Commentary by Eoin Treacy

AsiaPac 2015: 10 questions for equity investors

Thanks to a subscriber for this report from Goldman Sachs which may be of interest to subscribers. Here is a section: 

Intra-regional differentiation has been a theme for the past two years with flat regional indices (MXAPJ) but substantial market and sector disparity beneath the headline. In fact, the dispersion in returns (as measured by coefficient of variation) during 2013-14 has been the greatest in the last decade. We think intra-regional differentiation may continue in 2015, given potentially divergent growth paths between the US and other parts of the world and the differing impact of lower oil prices and higher US rates on Asian markets/sectors. 

?Wide dispersion creates alpha opportunities and focusing on specific parts of the region may generate better returns than a simple beta strategy of owning the MXAPJ index. We have reviewed the 30 largest country-sectors and highlight several ideas, not all of which we recommend pursuing currently, but which we think are worth monitoring for potential entry points. Areas we like now include reform beneficiaries in China and India, India software and internet, Taiwan tech and IOT plays. We may reenter Macau gaming and Korean mega caps towards mid-2015 if we see clearer signs of a turn in the earnings cycle. 

Eoin Treacy's view

Here is a link to the full report.

The introduction of competitive currency market devaluations to the Asian region with the advent of the BoJ’s QE program resulted in wide variations in the performance of Asian stock markets. For the first time in almost a decade concerted currency market appreciation versus the Dollar was no longer a surety. The halving of oil prices over the last six months is likely to prove an equally important catalyst considering the fact so many Asian countries are among the world’s largest potential growth market markets for oil demand. 
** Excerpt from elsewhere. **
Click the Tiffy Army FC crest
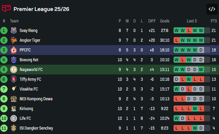Viewport: 219px width, 134px height. [13, 80]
The MSCI Asia Ex Japan Index is a market cap weighted index and shares a similar pattern to the Hang Seng, although it has lagged of late. It has held a progression of higher reaction lows since 2012 and a sustained move below 450 would be required to question medium-term scope for additional upside. 

The Hong Kong listed H-Share Index has among the lowest valuations in the world and is currently testing the upper side of a three-year range and has potential to outperform once it breaks out. 

The pace of the Indian market’s advance has moderated following its explosive breakout last year and a break in the progression of higher reaction lows, currently near 8000, would be required to question the consistency of the medium-term advance.  From the perspective of a foreign investor, India is in a rather favourable position since its currency was devalued in 2013 and has been reasonably steady since. Additionally, few countries benefit more from weak oil prices.